Potential limitations of our must be considered: first, our analytical approach is hypothesis-independent. While this provides the opportunity to identify new associations that one might not be able (on the basis of current knowledge) to prespecify, it runs the risk of returning results that are counterintuitive or which differ from current hypothetical constructs of disease. Second, as with any meta-analytical technique, the results are entirely dependent on the data available for entry into the analysis. Thus, while we have attempted to include all clinically-relevant data, the derivation of our data from a clinical trial dataset limits the availability of certain data (e.g. socioeconomic or environmental status) and may introduce issues of generalizability given the highly-selected nature of clinical trial participants. Next, as with any cross-sectional data, we are unable to comment on causation, per se, and thus can only conclude that there are specific aspects of the obesity-asthma relationship that are clinically relevant. In fact, a number of questions regarding causal aspects of the relationship between obesity and asthma remain unanswered. Although many epidemiologic studies suggest that antecedent obesity increases subsequent asthma risk, asthma could also increase the risk of becoming overweight or obese. Factors that may play a role in this regard include chronic glucocorticoid use leading to weight gain, as well as respiratory impairment leading to sedentariness, reduced participation in physical, educational or occupational activities, as well as overall reductions in quality of life, all of which may lead to or be associated with increases in body mass.
Our analytical approach and validation of clinical phenotypes with studies of the molecular mechanisms of GC insensitivity in asthma strengthen the assertion that patients with asthma, both adult and pediatric
[3],
[5],
[24]–
[27], who are overweight or obese bear a disproportionate burden of illness when compared with non-obese asthmatics. Notwithstanding, the mechanisms of GC insensitivity are complex
[28], and the mechanisms by which obesity reduces molecular response to GC require further study. In this light, recent studies have shown that monokines secreted by adipose tissue activate blood monocytes and recruit activated macrophages to adipose tissue, significantly amplifying pro-inflammatory cytokine generation
[29]–
[32]. This phenomenon can be associated with classical activation
[32] which has been documented in both blood monocytes and alveolar macrophages in glucocorticoid-insensitive asthma
[33],
[34], and may be relevant in obese patients with asthma as well.
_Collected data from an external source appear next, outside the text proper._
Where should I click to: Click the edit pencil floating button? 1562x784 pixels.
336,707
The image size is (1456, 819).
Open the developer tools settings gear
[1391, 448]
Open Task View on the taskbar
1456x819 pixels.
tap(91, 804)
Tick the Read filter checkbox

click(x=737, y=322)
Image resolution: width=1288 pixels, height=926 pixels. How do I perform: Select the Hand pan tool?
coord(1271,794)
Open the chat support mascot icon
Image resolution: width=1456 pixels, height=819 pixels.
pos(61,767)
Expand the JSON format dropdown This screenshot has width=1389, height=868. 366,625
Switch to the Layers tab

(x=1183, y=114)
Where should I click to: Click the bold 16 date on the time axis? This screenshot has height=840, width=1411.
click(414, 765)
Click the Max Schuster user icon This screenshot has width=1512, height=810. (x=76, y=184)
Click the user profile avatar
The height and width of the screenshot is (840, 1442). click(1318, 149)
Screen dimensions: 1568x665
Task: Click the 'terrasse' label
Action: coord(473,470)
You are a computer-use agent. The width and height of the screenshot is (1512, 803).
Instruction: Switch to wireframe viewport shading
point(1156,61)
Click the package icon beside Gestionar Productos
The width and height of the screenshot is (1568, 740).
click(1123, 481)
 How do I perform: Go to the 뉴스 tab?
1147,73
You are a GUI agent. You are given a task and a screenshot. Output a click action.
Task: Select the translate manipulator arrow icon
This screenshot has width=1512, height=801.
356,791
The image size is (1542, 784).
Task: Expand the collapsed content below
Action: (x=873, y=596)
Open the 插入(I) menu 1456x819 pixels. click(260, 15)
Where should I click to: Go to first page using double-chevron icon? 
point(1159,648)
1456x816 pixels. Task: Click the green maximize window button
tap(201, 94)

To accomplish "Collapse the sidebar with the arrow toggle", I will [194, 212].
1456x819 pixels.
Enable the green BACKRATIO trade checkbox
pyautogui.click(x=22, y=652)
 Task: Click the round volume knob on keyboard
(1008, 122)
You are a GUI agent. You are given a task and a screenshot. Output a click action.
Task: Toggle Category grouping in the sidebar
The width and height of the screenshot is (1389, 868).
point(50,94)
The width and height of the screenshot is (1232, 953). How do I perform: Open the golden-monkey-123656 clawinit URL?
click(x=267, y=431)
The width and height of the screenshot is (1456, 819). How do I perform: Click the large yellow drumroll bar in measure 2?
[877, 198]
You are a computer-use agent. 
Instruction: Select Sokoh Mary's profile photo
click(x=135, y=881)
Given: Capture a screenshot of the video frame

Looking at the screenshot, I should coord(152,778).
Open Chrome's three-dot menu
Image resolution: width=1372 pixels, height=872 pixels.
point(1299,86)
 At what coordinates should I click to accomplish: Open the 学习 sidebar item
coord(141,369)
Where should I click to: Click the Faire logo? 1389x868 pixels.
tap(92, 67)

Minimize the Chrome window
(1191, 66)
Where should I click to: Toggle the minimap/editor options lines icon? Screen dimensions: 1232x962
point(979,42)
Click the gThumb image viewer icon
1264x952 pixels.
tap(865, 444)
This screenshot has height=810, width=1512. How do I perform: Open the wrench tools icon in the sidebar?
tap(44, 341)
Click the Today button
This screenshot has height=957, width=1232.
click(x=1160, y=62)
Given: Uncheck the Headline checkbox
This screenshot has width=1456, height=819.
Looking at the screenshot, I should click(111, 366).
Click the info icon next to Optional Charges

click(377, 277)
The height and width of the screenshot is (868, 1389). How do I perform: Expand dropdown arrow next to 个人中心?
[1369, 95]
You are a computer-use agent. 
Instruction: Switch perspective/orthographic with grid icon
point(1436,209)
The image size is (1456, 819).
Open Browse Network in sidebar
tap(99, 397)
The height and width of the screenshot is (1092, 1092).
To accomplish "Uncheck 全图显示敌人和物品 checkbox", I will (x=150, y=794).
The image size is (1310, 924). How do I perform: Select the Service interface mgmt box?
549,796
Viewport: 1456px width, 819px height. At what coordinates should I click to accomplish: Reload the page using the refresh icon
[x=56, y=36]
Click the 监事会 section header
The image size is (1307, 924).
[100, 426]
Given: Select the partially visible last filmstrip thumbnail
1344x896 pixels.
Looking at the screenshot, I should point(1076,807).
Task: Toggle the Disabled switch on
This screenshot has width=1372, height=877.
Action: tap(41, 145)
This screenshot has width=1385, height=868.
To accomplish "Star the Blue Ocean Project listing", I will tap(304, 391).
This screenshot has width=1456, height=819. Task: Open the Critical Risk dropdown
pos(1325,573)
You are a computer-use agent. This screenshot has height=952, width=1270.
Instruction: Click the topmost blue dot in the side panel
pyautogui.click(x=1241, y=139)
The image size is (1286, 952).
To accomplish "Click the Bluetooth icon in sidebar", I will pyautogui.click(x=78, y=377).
Additionally, these data provide additional support to the importance of recent observations
[6],
[21],
[35]–
[38], that low serum vitamin D concentrations are associated with impaired glucocorticoid response in asthma.
Clinicians frequently encounter obese asthmatics who do not respond optimally to therapy, but no specific guidance currently exists in national and international guidelines as to the optimal therapeutic approach to the obese asthmatic
[39],
[40]. Many obese asthmatics receive complicated asthma treatment regimens to which they do not respond
[2] and which may subject them to increased risk of treatment-related adverse effects. Given this, and given the prevalence of both obesity and asthma, additional information on which to base therapeutic decision making is critical. This study used unbiased analytical approaches to further validate reports that asthma phenotype differs between obese and non-obese asthmatics, while also demonstrating that asthma phenotype is not homogenous in all obese individuals, particularly with regard to the degree of control achieved with ICS treatment. Thus, clinical GC response may not be uniformly attenuated in obese asthmatics, and more work is needed to identify the pathways by which GC signaling mechanisms, systemic inflammation and airway inflammation interact to lead to clinical insensitivity to GC in some, but not all, obese asthmatics.